* **Task statement**
Copy the listing below line for line, changing nothing.

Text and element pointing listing

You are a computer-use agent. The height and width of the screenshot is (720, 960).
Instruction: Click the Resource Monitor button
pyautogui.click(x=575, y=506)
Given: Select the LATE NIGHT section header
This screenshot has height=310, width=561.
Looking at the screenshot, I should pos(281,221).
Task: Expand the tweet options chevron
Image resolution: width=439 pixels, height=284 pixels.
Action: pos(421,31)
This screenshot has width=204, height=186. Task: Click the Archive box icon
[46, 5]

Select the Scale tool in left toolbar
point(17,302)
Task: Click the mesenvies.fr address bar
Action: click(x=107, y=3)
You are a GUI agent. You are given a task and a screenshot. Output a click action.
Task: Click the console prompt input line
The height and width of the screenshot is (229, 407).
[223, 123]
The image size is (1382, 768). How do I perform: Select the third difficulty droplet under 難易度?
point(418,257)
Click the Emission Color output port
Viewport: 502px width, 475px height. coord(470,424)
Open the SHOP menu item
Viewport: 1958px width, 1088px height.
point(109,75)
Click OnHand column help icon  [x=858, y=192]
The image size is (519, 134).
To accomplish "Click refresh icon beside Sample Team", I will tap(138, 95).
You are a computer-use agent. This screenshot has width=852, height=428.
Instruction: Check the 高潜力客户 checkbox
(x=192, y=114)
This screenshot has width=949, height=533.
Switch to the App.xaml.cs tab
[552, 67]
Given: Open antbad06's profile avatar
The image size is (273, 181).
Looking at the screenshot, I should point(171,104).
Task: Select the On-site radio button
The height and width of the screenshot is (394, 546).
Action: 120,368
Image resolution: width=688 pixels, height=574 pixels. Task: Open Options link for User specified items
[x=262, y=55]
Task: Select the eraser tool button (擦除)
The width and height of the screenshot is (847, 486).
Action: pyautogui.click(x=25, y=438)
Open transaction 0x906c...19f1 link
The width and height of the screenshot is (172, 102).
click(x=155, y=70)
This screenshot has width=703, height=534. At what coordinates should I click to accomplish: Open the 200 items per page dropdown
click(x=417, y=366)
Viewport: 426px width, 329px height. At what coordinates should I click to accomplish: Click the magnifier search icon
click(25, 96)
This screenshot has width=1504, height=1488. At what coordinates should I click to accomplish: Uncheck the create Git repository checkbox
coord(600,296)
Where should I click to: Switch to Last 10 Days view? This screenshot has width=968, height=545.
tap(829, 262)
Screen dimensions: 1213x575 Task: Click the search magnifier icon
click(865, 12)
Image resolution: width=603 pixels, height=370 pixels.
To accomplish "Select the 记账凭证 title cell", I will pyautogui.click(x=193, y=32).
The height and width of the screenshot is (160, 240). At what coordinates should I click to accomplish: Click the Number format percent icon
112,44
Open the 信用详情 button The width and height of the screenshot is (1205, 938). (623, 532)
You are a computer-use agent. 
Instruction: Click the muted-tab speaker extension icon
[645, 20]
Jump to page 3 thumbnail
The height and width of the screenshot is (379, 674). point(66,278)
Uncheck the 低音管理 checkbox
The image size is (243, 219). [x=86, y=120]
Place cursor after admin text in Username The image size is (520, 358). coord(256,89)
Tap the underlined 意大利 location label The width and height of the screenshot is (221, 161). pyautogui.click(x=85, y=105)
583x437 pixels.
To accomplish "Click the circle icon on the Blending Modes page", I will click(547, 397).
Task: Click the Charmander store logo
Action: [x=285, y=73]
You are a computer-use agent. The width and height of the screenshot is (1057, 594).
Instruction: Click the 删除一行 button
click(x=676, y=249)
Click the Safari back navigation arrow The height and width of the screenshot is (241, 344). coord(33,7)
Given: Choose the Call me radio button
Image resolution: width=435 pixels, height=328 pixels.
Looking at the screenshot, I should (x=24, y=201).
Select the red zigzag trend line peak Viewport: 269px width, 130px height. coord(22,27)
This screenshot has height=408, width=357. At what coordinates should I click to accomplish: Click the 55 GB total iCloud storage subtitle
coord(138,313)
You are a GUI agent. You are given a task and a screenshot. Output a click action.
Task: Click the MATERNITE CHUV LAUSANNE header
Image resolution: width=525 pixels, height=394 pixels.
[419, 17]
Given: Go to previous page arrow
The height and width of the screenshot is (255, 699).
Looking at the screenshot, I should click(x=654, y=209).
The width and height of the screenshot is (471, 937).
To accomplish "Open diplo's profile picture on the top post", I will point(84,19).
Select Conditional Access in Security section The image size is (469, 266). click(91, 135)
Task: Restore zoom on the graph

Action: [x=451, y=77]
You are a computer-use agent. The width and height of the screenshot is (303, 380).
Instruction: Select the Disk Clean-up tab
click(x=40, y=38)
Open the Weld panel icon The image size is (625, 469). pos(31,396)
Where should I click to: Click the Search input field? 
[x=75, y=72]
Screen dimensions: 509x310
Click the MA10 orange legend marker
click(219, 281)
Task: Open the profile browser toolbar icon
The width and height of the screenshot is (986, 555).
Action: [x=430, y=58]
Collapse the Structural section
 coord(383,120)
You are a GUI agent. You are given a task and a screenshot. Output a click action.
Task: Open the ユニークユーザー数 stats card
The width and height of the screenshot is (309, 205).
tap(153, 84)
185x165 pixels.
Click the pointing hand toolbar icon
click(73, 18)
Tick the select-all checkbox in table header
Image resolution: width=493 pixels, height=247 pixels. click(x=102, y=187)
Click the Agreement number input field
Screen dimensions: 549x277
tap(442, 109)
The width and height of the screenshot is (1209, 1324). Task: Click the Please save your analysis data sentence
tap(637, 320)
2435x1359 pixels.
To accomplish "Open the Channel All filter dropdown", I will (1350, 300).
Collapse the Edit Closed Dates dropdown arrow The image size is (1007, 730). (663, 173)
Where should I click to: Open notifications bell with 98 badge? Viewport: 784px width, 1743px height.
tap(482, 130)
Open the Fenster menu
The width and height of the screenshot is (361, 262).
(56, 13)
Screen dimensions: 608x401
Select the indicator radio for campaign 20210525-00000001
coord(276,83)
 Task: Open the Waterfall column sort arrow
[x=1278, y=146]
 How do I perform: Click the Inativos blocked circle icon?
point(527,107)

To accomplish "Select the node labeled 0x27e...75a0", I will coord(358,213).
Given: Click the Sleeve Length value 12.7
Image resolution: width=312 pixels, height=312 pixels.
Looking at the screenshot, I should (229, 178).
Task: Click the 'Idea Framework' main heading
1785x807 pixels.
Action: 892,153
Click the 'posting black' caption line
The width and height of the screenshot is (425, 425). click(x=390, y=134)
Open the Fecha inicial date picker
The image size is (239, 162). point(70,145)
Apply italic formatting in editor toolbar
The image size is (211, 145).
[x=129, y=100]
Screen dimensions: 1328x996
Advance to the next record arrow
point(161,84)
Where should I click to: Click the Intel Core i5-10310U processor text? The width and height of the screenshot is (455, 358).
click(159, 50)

* **Response to this task**
You are a computer-use agent. The height and width of the screenshot is (720, 960).
Instruction: Click the Resource Monitor button
pyautogui.click(x=575, y=506)
Given: Select the LATE NIGHT section header
This screenshot has height=310, width=561.
Looking at the screenshot, I should pos(281,221).
Task: Expand the tweet options chevron
Image resolution: width=439 pixels, height=284 pixels.
Action: pos(421,31)
This screenshot has width=204, height=186. Task: Click the Archive box icon
[46, 5]

Select the Scale tool in left toolbar
point(17,302)
Task: Click the mesenvies.fr address bar
Action: click(x=107, y=3)
You are a GUI agent. You are given a task and a screenshot. Output a click action.
Task: Click the console prompt input line
The height and width of the screenshot is (229, 407).
[223, 123]
The image size is (1382, 768). How do I perform: Select the third difficulty droplet under 難易度?
point(418,257)
Click the Emission Color output port
Viewport: 502px width, 475px height. coord(470,424)
Open the SHOP menu item
Viewport: 1958px width, 1088px height.
point(109,75)
Click OnHand column help icon  [x=858, y=192]
The image size is (519, 134).
To accomplish "Click refresh icon beside Sample Team", I will tap(138, 95).
You are a computer-use agent. This screenshot has width=852, height=428.
Instruction: Check the 高潜力客户 checkbox
(x=192, y=114)
This screenshot has width=949, height=533.
Switch to the App.xaml.cs tab
[552, 67]
Given: Open antbad06's profile avatar
The image size is (273, 181).
Looking at the screenshot, I should point(171,104).
Task: Select the On-site radio button
The height and width of the screenshot is (394, 546).
Action: 120,368
Image resolution: width=688 pixels, height=574 pixels. Task: Open Options link for User specified items
[x=262, y=55]
Task: Select the eraser tool button (擦除)
The width and height of the screenshot is (847, 486).
Action: pyautogui.click(x=25, y=438)
Open transaction 0x906c...19f1 link
The width and height of the screenshot is (172, 102).
click(x=155, y=70)
This screenshot has width=703, height=534. At what coordinates should I click to accomplish: Open the 200 items per page dropdown
click(x=417, y=366)
Viewport: 426px width, 329px height. At what coordinates should I click to accomplish: Click the magnifier search icon
click(25, 96)
This screenshot has width=1504, height=1488. At what coordinates should I click to accomplish: Uncheck the create Git repository checkbox
coord(600,296)
Where should I click to: Switch to Last 10 Days view? This screenshot has width=968, height=545.
tap(829, 262)
Screen dimensions: 1213x575 Task: Click the search magnifier icon
click(865, 12)
Image resolution: width=603 pixels, height=370 pixels.
To accomplish "Select the 记账凭证 title cell", I will pyautogui.click(x=193, y=32).
The height and width of the screenshot is (160, 240). At what coordinates should I click to accomplish: Click the Number format percent icon
112,44
Open the 信用详情 button The width and height of the screenshot is (1205, 938). (623, 532)
You are a computer-use agent. 
Instruction: Click the muted-tab speaker extension icon
[645, 20]
Jump to page 3 thumbnail
The height and width of the screenshot is (379, 674). point(66,278)
Uncheck the 低音管理 checkbox
The image size is (243, 219). [x=86, y=120]
Place cursor after admin text in Username The image size is (520, 358). coord(256,89)
Tap the underlined 意大利 location label The width and height of the screenshot is (221, 161). pyautogui.click(x=85, y=105)
583x437 pixels.
To accomplish "Click the circle icon on the Blending Modes page", I will click(547, 397).
Task: Click the Charmander store logo
Action: [x=285, y=73]
You are a computer-use agent. The width and height of the screenshot is (1057, 594).
Instruction: Click the 删除一行 button
click(x=676, y=249)
Click the Safari back navigation arrow The height and width of the screenshot is (241, 344). coord(33,7)
Given: Choose the Call me radio button
Image resolution: width=435 pixels, height=328 pixels.
Looking at the screenshot, I should (x=24, y=201).
Select the red zigzag trend line peak Viewport: 269px width, 130px height. coord(22,27)
This screenshot has height=408, width=357. At what coordinates should I click to accomplish: Click the 55 GB total iCloud storage subtitle
coord(138,313)
You are a GUI agent. You are given a task and a screenshot. Output a click action.
Task: Click the MATERNITE CHUV LAUSANNE header
Image resolution: width=525 pixels, height=394 pixels.
[419, 17]
Given: Go to previous page arrow
The height and width of the screenshot is (255, 699).
Looking at the screenshot, I should click(x=654, y=209).
The width and height of the screenshot is (471, 937).
To accomplish "Open diplo's profile picture on the top post", I will point(84,19).
Select Conditional Access in Security section The image size is (469, 266). click(91, 135)
Task: Restore zoom on the graph

Action: [x=451, y=77]
You are a computer-use agent. The width and height of the screenshot is (303, 380).
Instruction: Select the Disk Clean-up tab
click(x=40, y=38)
Open the Weld panel icon The image size is (625, 469). pos(31,396)
Where should I click to: Click the Search input field? 
[x=75, y=72]
Screen dimensions: 509x310
Click the MA10 orange legend marker
click(219, 281)
Task: Open the profile browser toolbar icon
The width and height of the screenshot is (986, 555).
Action: [x=430, y=58]
Collapse the Structural section
 coord(383,120)
You are a GUI agent. You are given a task and a screenshot. Output a click action.
Task: Open the ユニークユーザー数 stats card
The width and height of the screenshot is (309, 205).
tap(153, 84)
185x165 pixels.
Click the pointing hand toolbar icon
click(73, 18)
Tick the select-all checkbox in table header
Image resolution: width=493 pixels, height=247 pixels. click(x=102, y=187)
Click the Agreement number input field
Screen dimensions: 549x277
tap(442, 109)
The width and height of the screenshot is (1209, 1324). Task: Click the Please save your analysis data sentence
tap(637, 320)
2435x1359 pixels.
To accomplish "Open the Channel All filter dropdown", I will (1350, 300).
Collapse the Edit Closed Dates dropdown arrow The image size is (1007, 730). (663, 173)
Where should I click to: Open notifications bell with 98 badge? Viewport: 784px width, 1743px height.
tap(482, 130)
Open the Fenster menu
The width and height of the screenshot is (361, 262).
(56, 13)
Screen dimensions: 608x401
Select the indicator radio for campaign 20210525-00000001
coord(276,83)
 Task: Open the Waterfall column sort arrow
[x=1278, y=146]
 How do I perform: Click the Inativos blocked circle icon?
point(527,107)

To accomplish "Select the node labeled 0x27e...75a0", I will coord(358,213).
Given: Click the Sleeve Length value 12.7
Image resolution: width=312 pixels, height=312 pixels.
Looking at the screenshot, I should (229, 178).
Task: Click the 'Idea Framework' main heading
1785x807 pixels.
Action: 892,153
Click the 'posting black' caption line
The width and height of the screenshot is (425, 425). click(x=390, y=134)
Open the Fecha inicial date picker
The image size is (239, 162). point(70,145)
Apply italic formatting in editor toolbar
The image size is (211, 145).
[x=129, y=100]
Screen dimensions: 1328x996
Advance to the next record arrow
point(161,84)
Where should I click to: Click the Intel Core i5-10310U processor text? The width and height of the screenshot is (455, 358).
click(159, 50)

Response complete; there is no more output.